(309b) Histatin 5 Modifications Impact Proteolytic Stability in the Presence of Fungal and Salivary Proteases

Candida albicans is an important human fungal pathogen that causes disease, including oral candidiasis, in immunocompromised patients. Small-molecule antifungal agents are currently used to treat candidiasis, but some can be toxic to patients and C. albicans infections can be resistant to them. To address the challenges of small-molecule antifungal agents, the antifungal peptide histatin 5 (Hst5) has been proposed as a new antifungal agent to target C. albicans. However, C. albicans produces a family of 10 secreted aspartyl proteases (Saps), some of which can cleave Hst5 and reduce its activity, and human saliva also contains human and microbial proteases that may degrade Hst5. Previous work showed the lysine residues in Hst5 play an important role in susceptibility to proteolysis by Sap2 and Sap9, with modification to arginine or leucine providing protection at the K17 residue and affecting proteolysis at other sites. In this work, we have designed variants of Hst5 with additional amino acid modifications at the lysine residues (K5, K11, K13, and K17) to further understand how the peptide sequence affects proteolytic stability in the presence of a wider range of Saps and human saliva.

To understand how lysine modification affect proteolysis by Saps and saliva, we mixed the Hst5 variants with purified Saps (Sap1, 2, 3, 5, 6, 9, and 10) or the supernatant of saliva, incubated at 37° C for 2 h, and quantified the degradation using gel electrophoresis and densitometry. In the presence of saliva, we found that K17W had improved proteolytic stability, while K11R had reduced stability. All other variants were similar to the parent peptide, suggesting the lysine sites do not play a major role in degradation by proteases present in saliva. Overall, we found that variants with substitutions at K17 were more resistant to proteolysis by Saps, while variants with substitutions at K11 and K13 were more susceptible to proteolysis. We tested the antifungal efficacy of degraded variants to see whether degradation reduced antifungal activity. We found that degraded K17 variants retained the most antifungal ability, while degraded K11 and K13 variants (especially K11L and K13E) had low antifungal activity.
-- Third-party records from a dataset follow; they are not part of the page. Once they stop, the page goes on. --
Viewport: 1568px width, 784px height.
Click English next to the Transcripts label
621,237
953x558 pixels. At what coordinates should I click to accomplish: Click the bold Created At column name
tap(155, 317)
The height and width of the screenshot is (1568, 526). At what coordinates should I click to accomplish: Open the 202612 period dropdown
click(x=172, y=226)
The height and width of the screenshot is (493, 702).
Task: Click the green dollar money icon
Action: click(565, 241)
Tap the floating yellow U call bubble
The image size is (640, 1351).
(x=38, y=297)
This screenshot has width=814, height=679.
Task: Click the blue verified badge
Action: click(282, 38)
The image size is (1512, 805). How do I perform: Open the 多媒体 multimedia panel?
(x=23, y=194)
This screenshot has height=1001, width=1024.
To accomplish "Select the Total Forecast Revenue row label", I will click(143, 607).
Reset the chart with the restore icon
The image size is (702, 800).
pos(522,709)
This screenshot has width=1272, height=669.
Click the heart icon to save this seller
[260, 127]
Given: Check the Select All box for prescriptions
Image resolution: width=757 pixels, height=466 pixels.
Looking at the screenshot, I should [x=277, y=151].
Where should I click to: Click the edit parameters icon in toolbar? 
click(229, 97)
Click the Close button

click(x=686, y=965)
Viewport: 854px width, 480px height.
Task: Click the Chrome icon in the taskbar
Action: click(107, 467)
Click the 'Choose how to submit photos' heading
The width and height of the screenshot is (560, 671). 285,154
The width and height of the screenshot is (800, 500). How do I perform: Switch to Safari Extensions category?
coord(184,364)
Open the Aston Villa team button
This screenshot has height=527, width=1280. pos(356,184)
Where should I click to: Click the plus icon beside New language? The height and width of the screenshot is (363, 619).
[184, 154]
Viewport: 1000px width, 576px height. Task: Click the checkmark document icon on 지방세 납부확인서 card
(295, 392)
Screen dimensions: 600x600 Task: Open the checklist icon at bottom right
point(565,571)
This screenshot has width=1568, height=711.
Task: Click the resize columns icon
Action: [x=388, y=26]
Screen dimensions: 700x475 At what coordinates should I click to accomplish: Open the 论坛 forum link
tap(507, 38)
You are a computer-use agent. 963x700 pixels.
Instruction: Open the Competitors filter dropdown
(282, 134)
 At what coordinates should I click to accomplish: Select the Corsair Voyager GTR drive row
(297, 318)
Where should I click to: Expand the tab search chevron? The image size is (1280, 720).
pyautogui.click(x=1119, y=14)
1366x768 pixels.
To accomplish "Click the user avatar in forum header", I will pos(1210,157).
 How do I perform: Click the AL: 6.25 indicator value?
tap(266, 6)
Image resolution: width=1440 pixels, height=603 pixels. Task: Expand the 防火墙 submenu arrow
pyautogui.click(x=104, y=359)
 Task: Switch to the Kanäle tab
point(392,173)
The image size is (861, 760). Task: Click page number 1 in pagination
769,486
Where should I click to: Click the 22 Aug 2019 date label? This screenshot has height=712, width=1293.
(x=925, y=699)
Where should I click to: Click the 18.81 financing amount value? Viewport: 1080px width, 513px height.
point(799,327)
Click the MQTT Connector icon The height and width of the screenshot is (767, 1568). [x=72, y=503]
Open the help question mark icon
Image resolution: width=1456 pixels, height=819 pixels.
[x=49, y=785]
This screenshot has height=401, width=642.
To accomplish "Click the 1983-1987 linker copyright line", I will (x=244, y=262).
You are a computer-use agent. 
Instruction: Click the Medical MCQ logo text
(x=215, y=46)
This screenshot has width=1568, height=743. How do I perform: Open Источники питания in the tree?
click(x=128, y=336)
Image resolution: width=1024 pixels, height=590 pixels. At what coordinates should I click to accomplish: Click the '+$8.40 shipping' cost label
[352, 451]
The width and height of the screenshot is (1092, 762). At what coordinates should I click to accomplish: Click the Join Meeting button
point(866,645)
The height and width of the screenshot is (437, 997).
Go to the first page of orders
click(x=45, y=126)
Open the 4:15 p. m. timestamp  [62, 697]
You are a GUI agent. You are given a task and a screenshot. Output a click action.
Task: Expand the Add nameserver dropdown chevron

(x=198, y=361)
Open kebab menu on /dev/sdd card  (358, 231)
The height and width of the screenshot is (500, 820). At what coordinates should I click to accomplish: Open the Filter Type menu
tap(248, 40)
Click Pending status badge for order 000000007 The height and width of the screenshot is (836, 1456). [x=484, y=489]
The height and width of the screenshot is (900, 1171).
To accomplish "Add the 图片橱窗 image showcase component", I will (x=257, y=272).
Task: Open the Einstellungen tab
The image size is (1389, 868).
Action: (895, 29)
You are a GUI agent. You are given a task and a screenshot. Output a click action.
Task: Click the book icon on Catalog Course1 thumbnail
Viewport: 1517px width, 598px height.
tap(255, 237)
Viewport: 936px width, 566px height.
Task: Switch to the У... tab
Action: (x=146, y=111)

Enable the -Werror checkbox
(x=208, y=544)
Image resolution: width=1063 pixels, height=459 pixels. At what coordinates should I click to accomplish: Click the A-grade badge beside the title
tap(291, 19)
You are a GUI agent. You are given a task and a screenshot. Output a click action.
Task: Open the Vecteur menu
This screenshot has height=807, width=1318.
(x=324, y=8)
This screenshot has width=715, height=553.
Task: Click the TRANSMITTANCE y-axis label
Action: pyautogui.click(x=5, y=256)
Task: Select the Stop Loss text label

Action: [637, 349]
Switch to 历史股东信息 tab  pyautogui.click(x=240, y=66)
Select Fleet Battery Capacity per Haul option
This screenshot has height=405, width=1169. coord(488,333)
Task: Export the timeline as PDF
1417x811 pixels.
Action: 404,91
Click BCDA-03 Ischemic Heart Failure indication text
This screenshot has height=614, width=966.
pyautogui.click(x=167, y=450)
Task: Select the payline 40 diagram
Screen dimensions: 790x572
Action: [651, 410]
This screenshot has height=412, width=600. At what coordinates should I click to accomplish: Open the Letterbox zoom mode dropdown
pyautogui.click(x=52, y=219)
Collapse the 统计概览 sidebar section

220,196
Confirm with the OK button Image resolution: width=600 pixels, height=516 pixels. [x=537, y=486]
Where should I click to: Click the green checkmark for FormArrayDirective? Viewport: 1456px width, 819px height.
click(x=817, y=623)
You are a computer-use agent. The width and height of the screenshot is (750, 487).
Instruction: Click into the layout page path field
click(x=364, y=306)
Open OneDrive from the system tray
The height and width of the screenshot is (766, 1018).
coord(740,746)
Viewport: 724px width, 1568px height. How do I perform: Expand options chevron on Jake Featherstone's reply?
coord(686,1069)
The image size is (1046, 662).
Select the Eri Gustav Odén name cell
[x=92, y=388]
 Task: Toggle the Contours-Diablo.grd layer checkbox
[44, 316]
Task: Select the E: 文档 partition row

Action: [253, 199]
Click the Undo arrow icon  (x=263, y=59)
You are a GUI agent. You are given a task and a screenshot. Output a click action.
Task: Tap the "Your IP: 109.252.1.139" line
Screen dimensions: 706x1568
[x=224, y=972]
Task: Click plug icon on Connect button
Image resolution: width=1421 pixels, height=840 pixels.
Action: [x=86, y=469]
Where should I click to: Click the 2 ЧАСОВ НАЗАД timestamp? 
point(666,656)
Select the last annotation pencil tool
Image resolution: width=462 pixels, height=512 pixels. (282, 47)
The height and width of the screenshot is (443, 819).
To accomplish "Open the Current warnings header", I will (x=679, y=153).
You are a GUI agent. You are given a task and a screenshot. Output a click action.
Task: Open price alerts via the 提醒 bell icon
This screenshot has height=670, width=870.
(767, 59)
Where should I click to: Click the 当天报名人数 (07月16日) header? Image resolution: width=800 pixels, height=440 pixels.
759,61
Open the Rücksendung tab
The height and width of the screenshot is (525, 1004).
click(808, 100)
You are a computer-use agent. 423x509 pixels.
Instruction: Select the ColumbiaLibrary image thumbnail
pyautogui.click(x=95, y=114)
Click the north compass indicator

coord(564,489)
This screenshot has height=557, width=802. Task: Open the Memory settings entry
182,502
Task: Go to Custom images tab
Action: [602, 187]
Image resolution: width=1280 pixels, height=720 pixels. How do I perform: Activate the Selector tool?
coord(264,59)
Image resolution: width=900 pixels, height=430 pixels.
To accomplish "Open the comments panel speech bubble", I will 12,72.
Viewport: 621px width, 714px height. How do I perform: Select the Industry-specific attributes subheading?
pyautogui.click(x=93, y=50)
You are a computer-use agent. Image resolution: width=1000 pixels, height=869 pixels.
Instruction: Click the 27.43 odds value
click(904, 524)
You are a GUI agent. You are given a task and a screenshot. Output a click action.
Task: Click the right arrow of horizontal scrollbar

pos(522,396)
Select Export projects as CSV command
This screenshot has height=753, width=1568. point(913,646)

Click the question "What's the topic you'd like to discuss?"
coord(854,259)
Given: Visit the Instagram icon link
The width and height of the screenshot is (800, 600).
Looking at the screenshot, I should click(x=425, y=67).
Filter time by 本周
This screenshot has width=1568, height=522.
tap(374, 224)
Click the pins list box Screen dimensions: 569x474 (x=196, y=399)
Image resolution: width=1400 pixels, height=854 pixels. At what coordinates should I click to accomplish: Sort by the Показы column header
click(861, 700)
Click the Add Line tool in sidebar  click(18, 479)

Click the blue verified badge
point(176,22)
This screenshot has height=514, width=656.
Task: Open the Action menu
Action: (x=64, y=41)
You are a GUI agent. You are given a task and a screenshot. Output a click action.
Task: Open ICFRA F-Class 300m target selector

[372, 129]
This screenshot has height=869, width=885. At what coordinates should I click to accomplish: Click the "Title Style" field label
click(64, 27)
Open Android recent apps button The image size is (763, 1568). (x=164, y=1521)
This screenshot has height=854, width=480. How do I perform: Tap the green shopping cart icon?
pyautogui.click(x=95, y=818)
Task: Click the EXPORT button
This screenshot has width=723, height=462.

In general, variants with modifications at K17 had the most improved properties, likely because modifications at K17 lead to reduced proteolysis or because the degradation products retain antifungal activity . The K11 and K13 residues are in the region of Hst5 proposed to be necessary for antifungal activity, which could explain why mutations in this region reduce antifungal activity. Based on our results, we identified peptides with improved proteolytic stability and antifungal activity, with K17W being the most promising. We have used mass spectrometry to identify the fragments formed through degradation of the variants by saliva and Saps, and these results will lead to further modifications of Hst5 variants for improved proteolytic stability. By engineering Hst5 for improved proteolytic stability, we can potentially increase its half-life and improve its potential as an antifungal therapeutic.